Heads up, employers. With inflation rising 8.5% since last March, employees’ pay isn’t stretching the way it used to — and they’re going to want their companies to make up the difference.
The Bureau of Labor Statistics (BLS) released an inflation report recently, and numbers are looking grim for consumers. The biggest culprits behind inflation? Gas, shelter and food. The gasoline index rose more than 18% in March, and was the biggest contributor to the overall 8.5% increase.
This is the highest inflation has risen in one year since 1981.
Numbers aren’t adding up
Taking inflation into account, workers’ wages have fallen 2.7% , and people are fed up. New research found that most companies in the U.S. plan on raising salaries by 4% — however that’s not going to cut it for most workers.

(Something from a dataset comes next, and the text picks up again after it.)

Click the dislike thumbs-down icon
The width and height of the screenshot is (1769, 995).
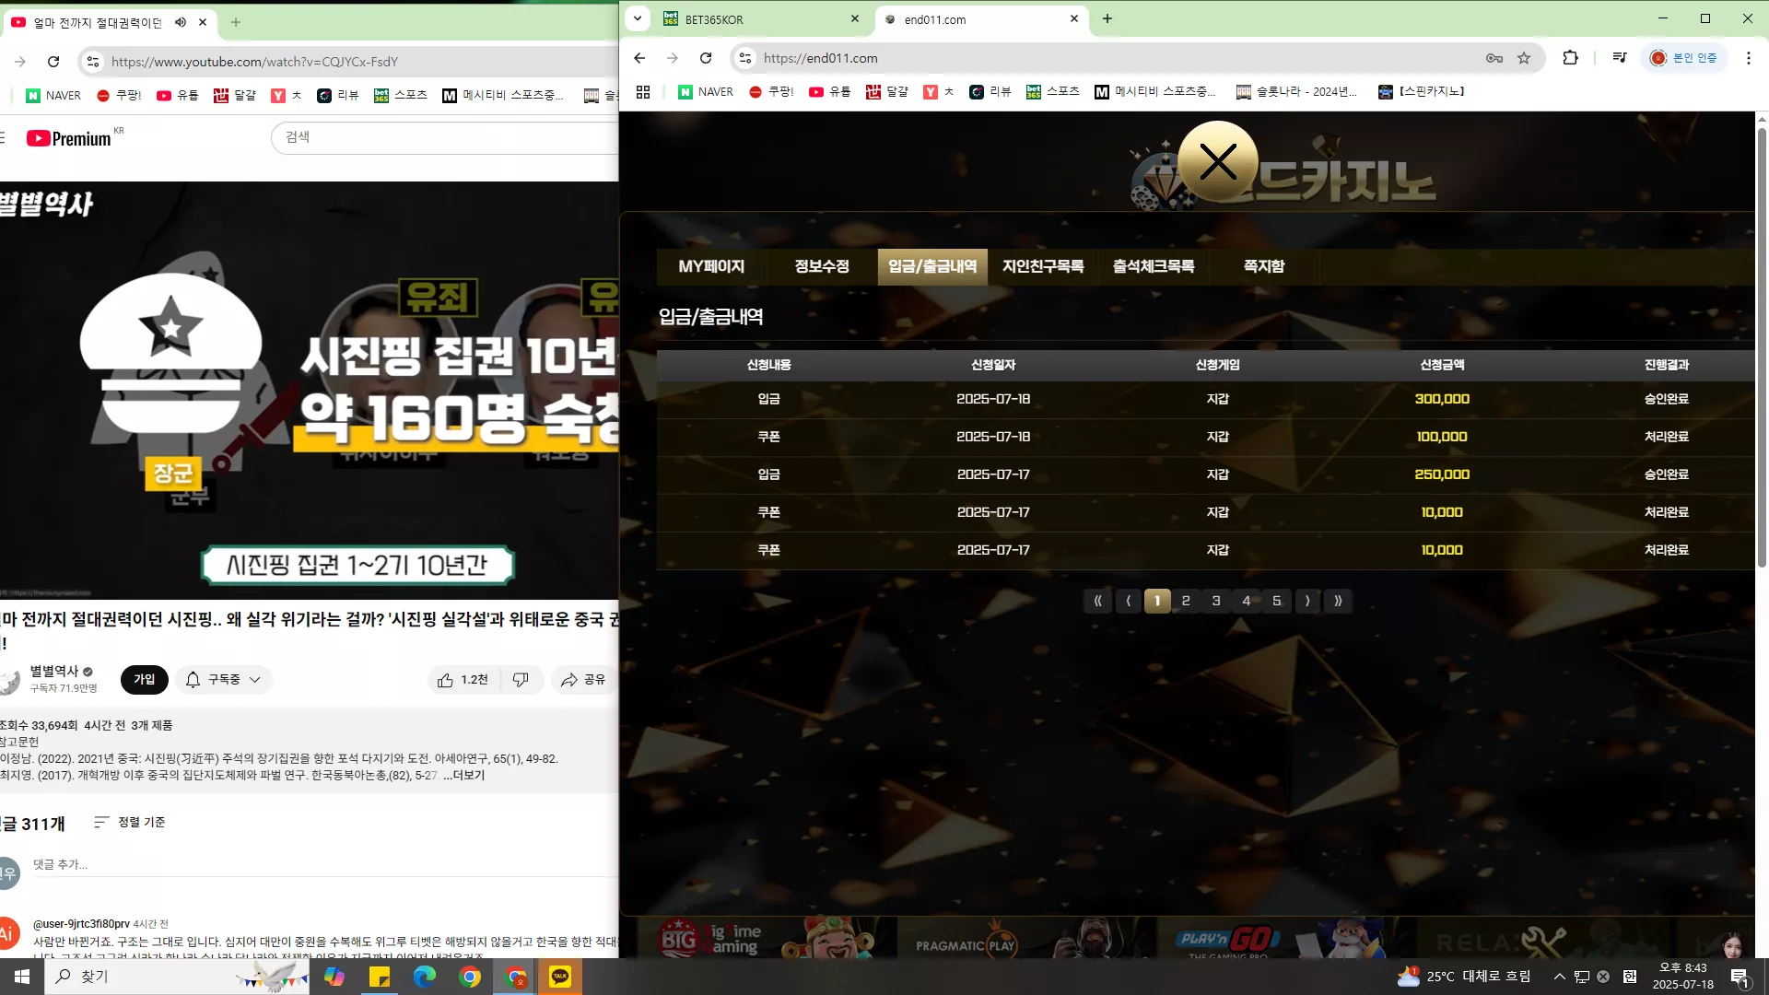[x=521, y=680]
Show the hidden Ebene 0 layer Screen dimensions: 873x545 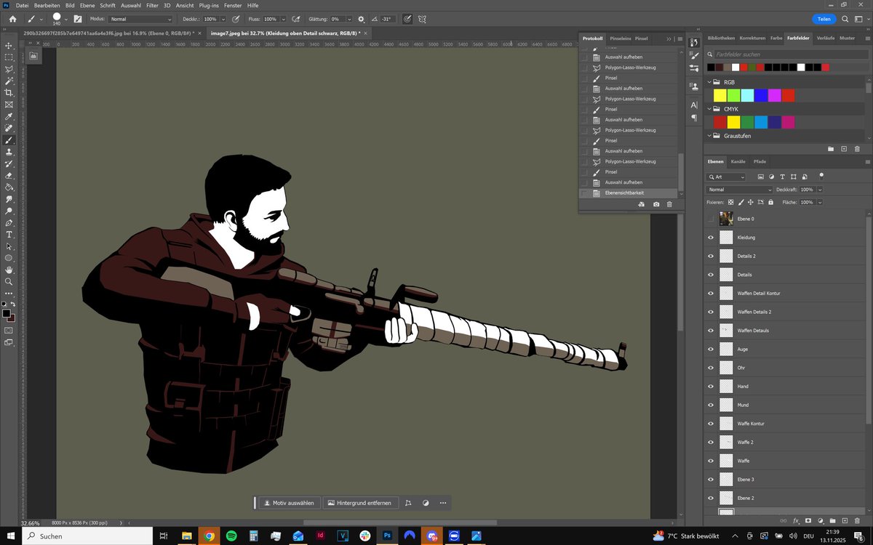(x=711, y=219)
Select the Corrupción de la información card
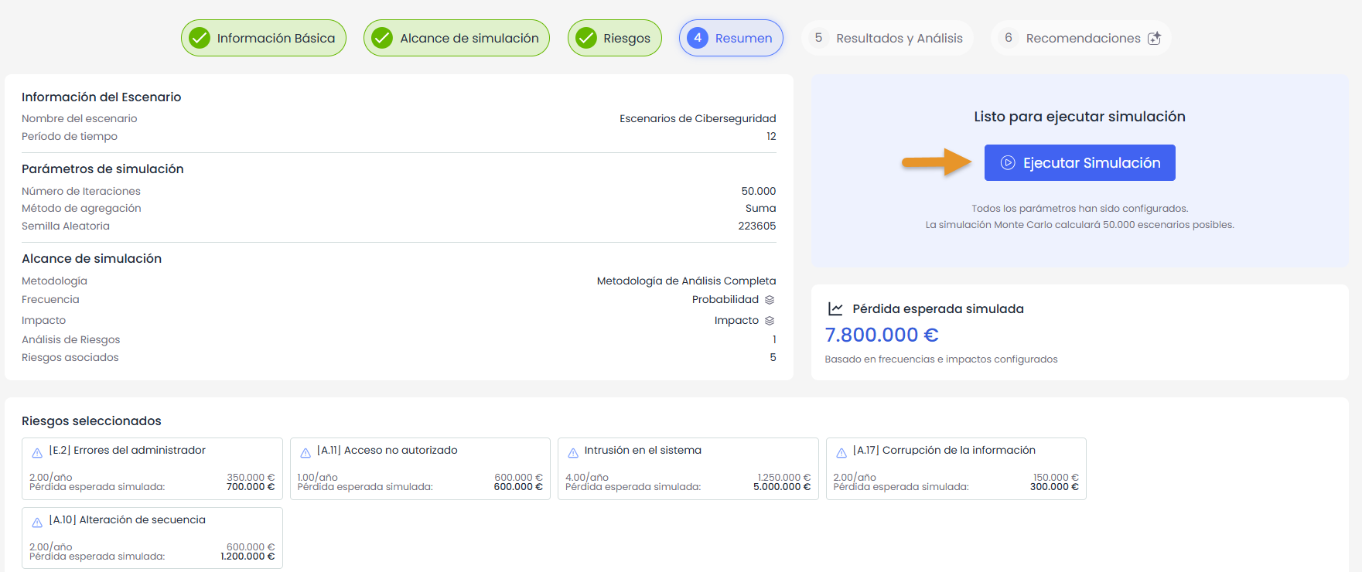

According to a survey conducted by Grant Thornton LLP, employees are expecting a higher increase than employers are prepared to give. Here are the raises people want:
- 6% increase or higher (40%)
- 8% increase or higher (31%), and
- 10% increase or higher (21%).
Employees are more than prepared to walk away if employers don’t deliver. In fact, the top reason people are leaving their jobs right now is for higher pay.
Asking for more
Many workers have reached their breaking points where salary is concerned, according to a recent survey done by Robert Half.
Over one-third of employees reported they haven’t had a raise in the past year. An additional 16% of workers received a raise, but the amount was lower than they’d expected.

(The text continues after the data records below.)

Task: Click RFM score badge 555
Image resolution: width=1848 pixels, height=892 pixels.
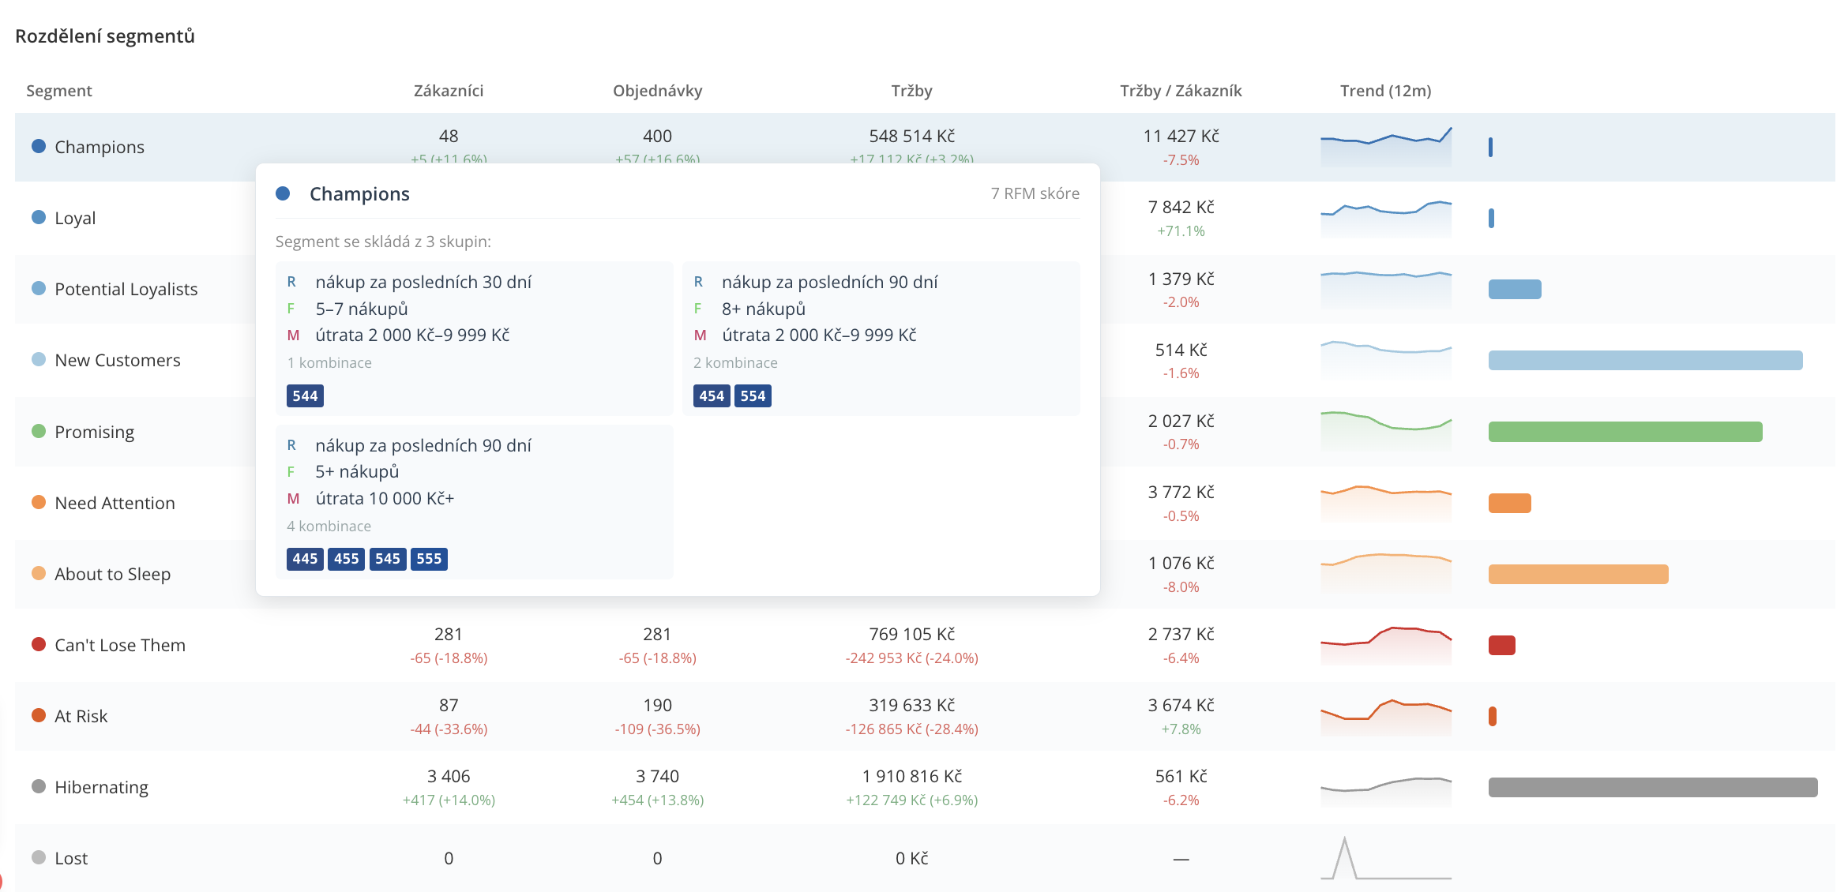Action: point(429,559)
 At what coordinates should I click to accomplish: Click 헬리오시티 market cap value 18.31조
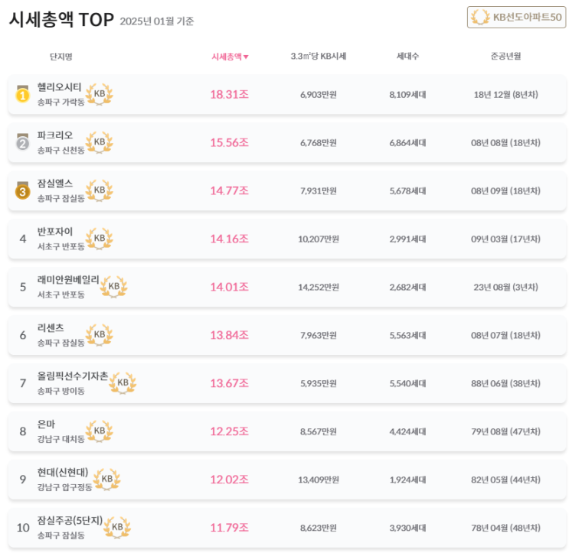click(x=229, y=95)
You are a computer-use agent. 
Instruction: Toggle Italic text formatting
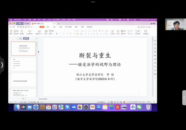click(x=60, y=34)
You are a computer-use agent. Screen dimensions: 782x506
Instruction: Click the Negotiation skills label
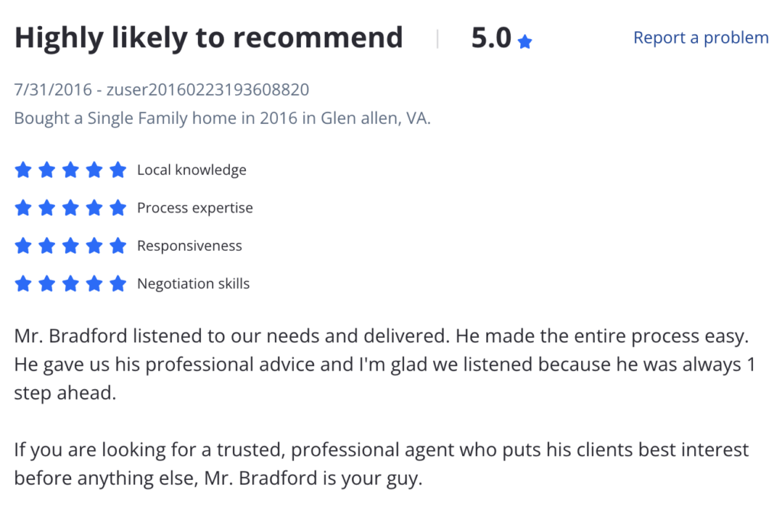click(193, 284)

Employers should be prepared for workers asking for more money, too — 62% are planning on it. Here are the top reasons behind it:
- to adjust for the higher cost of living (30%)
- a reflection of current market rates (23%), and
- to account for new job responsibilities (22%).
If you’re forced to turn down raise requests, employees plan on either asking again in a few months (31%), looking for a new job with a higher salary (27%) or asking for more perks (23%).